Against the sectoids clustered behind cars at the far side of the forecourt, the XCOM squaddies deployed class-specific abilities selected from the action menu, such as suppressive fire and frag grenade attacks, with which the cars used by the enemy for cover can be blown up. The original PC title's overwatch ability also remains in place, letting a squad member fire during the enemy's turn, should an alien critter move through his or her line of sight.

Cover counts, is destructible.
Cover counts, is destructible.

No More Procedural Levels

We're told all of Enemy Unknown's levels are handmade, unlike the original game's procedurally generated environments, but that of these, there are plenty; in two playthroughs you "won't see the same location twice." He also says levels are commonly multilevel and that this early gas station level, with just the forecourt canopy and nearby building roof to climb up onto, is one of the flattest in the game.

Environmental Damage

After flanking and obliterating the sectoids, the XCOM team moved on to the nearby diner building, pushing back the fog of war to reveal a party of the bulkier muton aliens and a hulking new heavy enemy unit, the berserker. Unluckily for the support-class soldier, environmental damage plays a big part in XCOM; after the support soldier crept up to the outside wall, the berserker smashed through it, bashing the XCOM trooper to death in a single enemy turn.
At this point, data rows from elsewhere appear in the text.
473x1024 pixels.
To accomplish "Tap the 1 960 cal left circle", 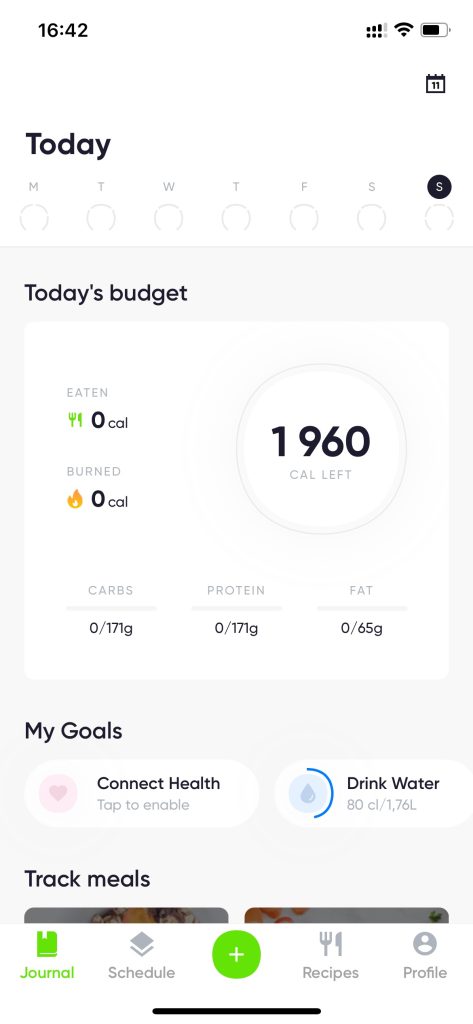I will (x=321, y=449).
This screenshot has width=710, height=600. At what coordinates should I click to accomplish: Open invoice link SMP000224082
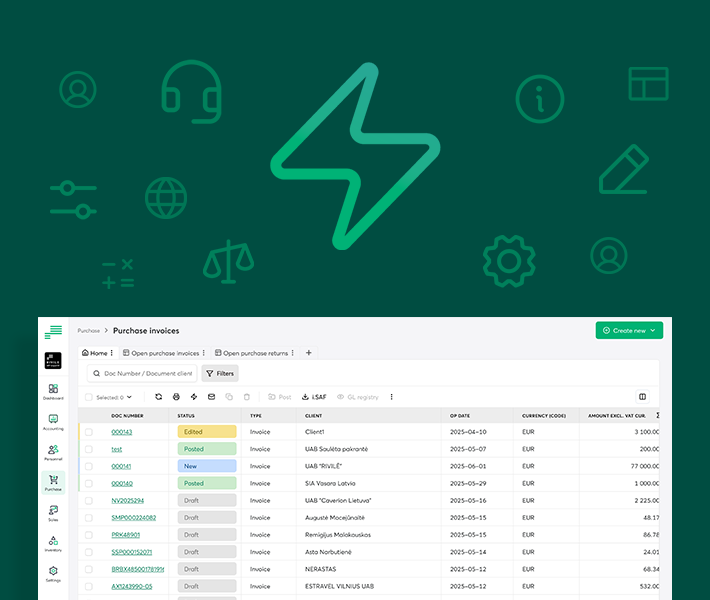(133, 517)
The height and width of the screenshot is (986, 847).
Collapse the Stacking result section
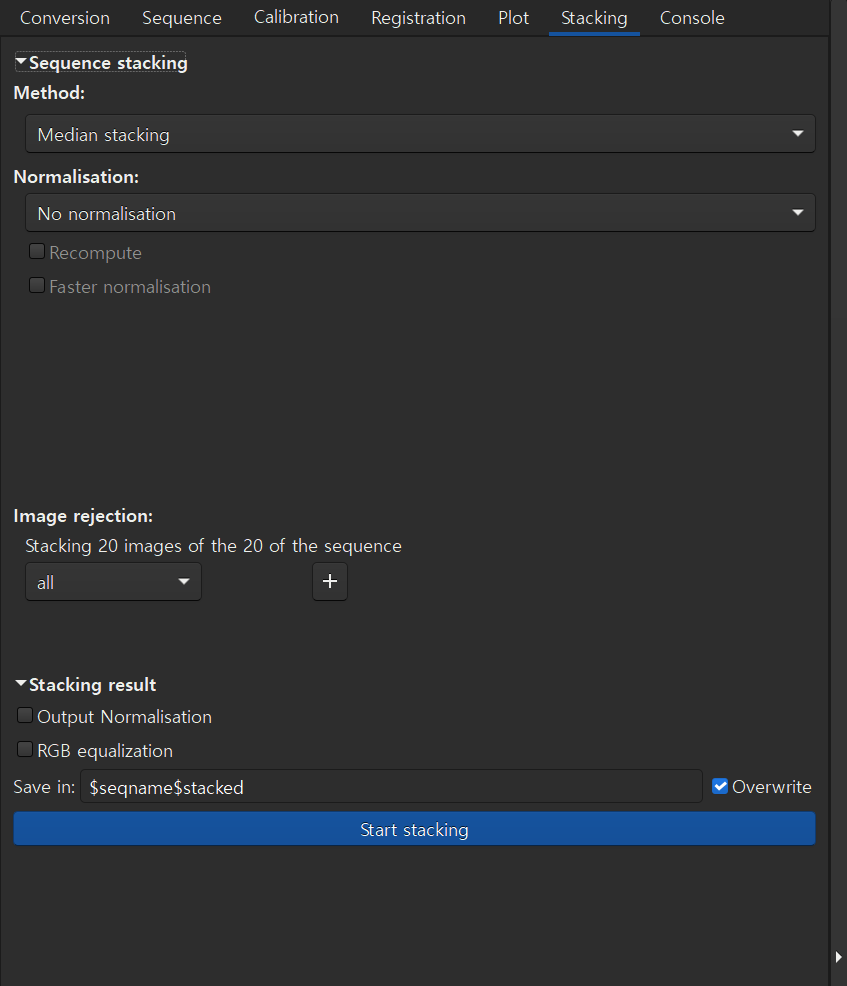pos(20,684)
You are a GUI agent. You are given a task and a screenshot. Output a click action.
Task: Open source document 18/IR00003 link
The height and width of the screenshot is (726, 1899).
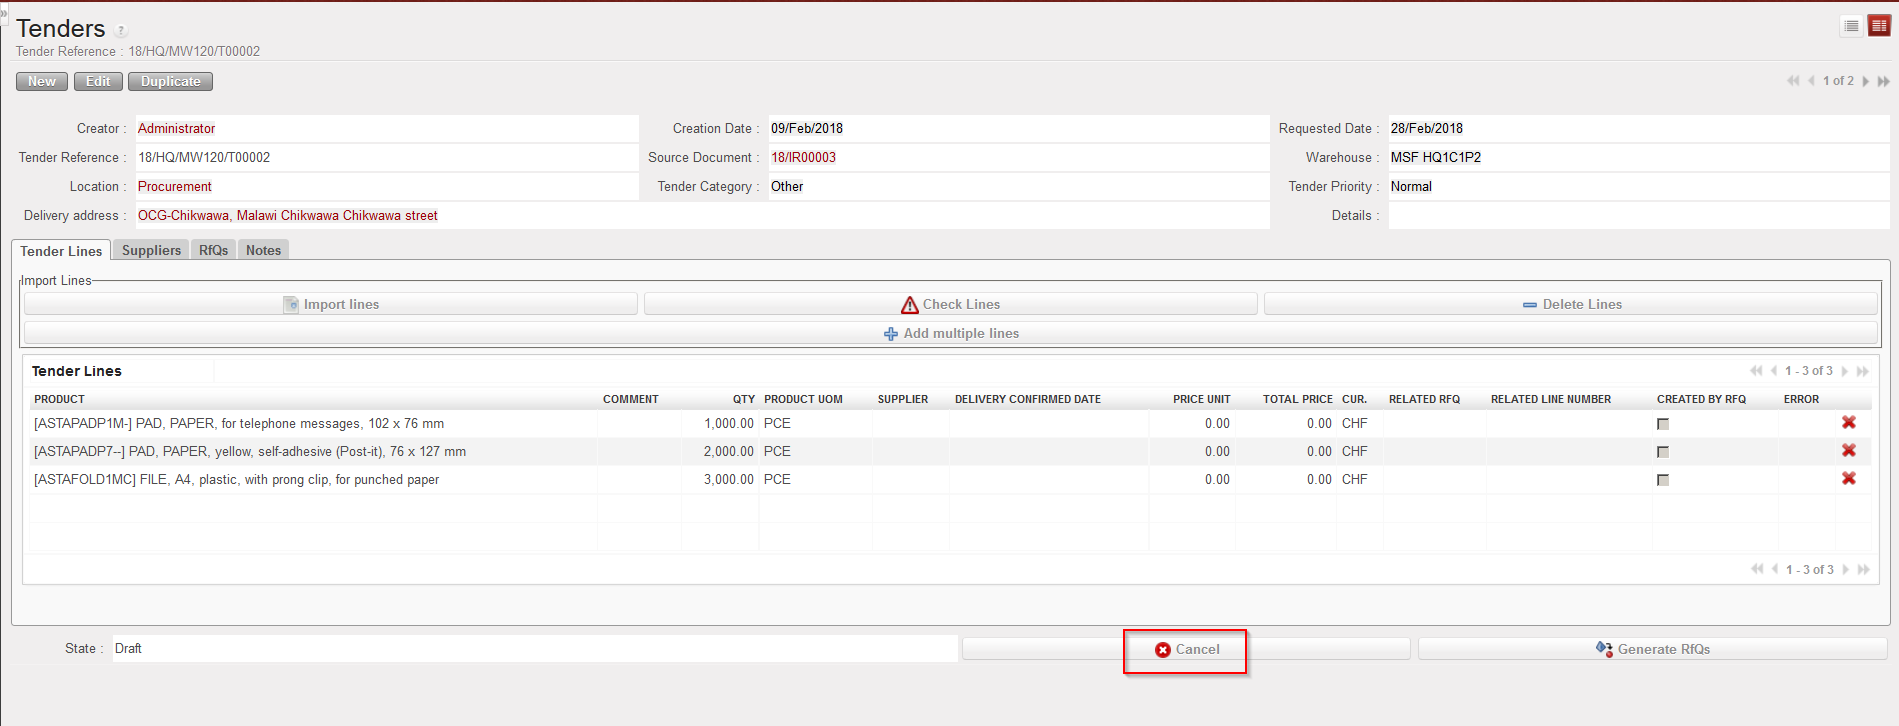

And here's that berserker.
And here's that berserker.

The assault-class trooper, at least, had clambered up onto the roof, in which the aliens had already blown a serious hole. A player turn combining her long-range run-and-gun attack, the strategically placed sniper on the gas station canopy, and a rocket from the heavy weapons squaddie's launcher, meant the mutons and their berserker met a swift end in one more turn.


There was nothing to be done for support soldier Asher "Angel" Friedman, though, because XCOM's traditional permadeath is still in full effect. To that end, there's also a memorial hall back at base, where you can pay your respects to all the XCOM fighters who've laid down their lives to protect the Earth (or blundered into a berserker killzone).


Associate producer Pete Murray calls XCOM: Enemy Unknown a reworking of strictly the first XCOM game, so don't hold your breath for elements introduced in the sequels. But what of publisher 2K's other XCOM game, the first-person shooter from 2K Marin? With two XCOM titles due so close together (the shooter is coming in 2013, this strategy number this autumn), you might expect some canny--or cynical--crossover between the two, but Murray says these two games are stand-alone takes on the world of XCOM. "They're in their universe; we're in our universe," he says. "We do talk with [2K Marin], but thematically, they're separate."